Asked by o

25. What is the total number of ATP that can be generated from one molecule of glucose?

All Answers 1

Answered by GPT-5 mini AI
Short answer:
- Classical textbook answer: 36 ATP per glucose in eukaryotic cells (38 ATP is the theoretical maximum in prokaryotes).
- More accurate modern estimate: about 30–32 ATP per glucose (depends on P/O ratios, proton leak and shuttle systems).

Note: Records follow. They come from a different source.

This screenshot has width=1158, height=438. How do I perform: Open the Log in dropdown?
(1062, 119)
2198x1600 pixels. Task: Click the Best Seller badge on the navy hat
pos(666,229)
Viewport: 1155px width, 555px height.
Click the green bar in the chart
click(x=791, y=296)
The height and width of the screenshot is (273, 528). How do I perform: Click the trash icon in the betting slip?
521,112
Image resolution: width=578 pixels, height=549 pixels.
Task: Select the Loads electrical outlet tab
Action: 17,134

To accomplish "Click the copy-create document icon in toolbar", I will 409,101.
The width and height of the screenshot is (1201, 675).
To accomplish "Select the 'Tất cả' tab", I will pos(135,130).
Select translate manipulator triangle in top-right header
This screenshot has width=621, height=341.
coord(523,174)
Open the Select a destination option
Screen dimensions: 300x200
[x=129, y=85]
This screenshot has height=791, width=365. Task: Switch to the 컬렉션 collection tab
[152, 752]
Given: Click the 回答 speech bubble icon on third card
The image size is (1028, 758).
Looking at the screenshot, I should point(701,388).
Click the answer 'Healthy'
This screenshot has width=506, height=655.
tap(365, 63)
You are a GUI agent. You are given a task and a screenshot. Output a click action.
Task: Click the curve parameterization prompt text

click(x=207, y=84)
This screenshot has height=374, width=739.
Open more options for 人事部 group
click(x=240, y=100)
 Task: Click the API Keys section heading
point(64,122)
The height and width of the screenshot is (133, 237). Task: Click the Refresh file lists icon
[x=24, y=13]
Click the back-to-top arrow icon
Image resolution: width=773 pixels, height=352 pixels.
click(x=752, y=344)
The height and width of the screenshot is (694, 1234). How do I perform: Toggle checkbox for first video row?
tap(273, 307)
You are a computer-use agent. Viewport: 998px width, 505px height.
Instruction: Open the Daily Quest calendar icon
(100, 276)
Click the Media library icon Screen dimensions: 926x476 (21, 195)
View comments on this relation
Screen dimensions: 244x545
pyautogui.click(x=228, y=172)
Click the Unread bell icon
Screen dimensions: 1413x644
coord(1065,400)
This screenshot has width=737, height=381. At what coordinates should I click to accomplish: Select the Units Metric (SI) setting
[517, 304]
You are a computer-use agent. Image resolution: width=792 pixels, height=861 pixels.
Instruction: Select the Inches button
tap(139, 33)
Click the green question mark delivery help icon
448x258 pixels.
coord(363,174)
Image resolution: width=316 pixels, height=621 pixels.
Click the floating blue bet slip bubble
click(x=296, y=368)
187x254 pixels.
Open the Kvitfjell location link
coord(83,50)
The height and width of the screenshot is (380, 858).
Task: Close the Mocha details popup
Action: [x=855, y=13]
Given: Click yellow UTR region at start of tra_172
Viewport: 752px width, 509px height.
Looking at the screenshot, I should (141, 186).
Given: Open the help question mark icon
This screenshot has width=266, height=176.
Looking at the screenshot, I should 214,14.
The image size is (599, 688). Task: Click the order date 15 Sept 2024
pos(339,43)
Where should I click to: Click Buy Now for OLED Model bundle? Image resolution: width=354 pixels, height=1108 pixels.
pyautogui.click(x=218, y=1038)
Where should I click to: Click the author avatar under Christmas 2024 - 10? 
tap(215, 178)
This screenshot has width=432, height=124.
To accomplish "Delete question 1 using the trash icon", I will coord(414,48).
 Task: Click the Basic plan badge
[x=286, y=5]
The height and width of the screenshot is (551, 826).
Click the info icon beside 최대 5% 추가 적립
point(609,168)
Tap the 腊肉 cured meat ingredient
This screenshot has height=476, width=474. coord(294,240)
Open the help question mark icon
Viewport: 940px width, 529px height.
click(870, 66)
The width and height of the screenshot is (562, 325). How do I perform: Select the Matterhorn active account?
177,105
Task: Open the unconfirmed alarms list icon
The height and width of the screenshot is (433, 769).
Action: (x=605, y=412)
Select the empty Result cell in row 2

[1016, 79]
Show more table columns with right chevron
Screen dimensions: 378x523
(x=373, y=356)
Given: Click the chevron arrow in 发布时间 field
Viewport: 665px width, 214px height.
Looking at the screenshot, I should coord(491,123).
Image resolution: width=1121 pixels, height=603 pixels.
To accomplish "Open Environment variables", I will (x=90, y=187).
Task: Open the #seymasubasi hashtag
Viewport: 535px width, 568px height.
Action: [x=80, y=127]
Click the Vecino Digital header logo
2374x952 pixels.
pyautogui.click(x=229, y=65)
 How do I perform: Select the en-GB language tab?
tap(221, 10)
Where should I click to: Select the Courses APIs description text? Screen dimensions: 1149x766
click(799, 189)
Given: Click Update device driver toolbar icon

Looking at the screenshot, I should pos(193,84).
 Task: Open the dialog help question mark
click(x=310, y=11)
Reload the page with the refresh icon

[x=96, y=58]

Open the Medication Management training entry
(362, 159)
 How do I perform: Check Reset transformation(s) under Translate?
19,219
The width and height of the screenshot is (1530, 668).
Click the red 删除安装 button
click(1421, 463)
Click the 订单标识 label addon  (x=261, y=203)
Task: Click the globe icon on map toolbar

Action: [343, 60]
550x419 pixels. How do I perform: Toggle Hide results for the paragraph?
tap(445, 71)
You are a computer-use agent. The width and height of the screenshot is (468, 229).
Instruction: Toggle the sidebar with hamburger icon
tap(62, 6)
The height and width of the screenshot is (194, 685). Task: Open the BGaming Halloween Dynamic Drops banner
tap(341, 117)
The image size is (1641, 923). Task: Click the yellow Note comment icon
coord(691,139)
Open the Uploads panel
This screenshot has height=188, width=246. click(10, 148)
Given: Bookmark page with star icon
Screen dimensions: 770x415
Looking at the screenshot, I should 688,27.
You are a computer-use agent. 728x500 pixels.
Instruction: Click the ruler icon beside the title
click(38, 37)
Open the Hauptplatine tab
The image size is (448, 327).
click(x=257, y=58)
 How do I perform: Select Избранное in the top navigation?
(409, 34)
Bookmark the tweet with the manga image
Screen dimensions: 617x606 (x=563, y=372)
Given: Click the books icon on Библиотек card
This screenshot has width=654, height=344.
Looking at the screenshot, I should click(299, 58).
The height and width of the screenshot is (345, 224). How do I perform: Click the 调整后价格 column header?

Why the different numbers (brief breakdown, classical values using NADH → 3 ATP and FADH2 → 2 ATP):
- Glycolysis: net 2 ATP + 2 NADH
- Pyruvate → acetyl‑CoA (2 pyruvates): 2 NADH
- TCA cycle (2 acetyl‑CoA): 6 NADH + 2 FADH2 + 2 ATP (GTP)
Totals: 10 NADH, 2 FADH2, 4 ATP (substrate‑level). Using 3 ATP/NADH and 2 ATP/FADH2 → 10×3 + 2×2 + 4 = 38 ATP (prokaryotes). In eukaryotes, cytosolic NADH from glycolysis may be shuttled (glycerol‑3‑phosphate shuttle gives FADH2 equivalents), lowering the yield to ~36 ATP. Using modern P/O ratios (NADH ≈ 2.5, FADH2 ≈ 1.5) gives ≈32 ATP (often reported as ~30–32 ATP after accounting for leaks and transport costs).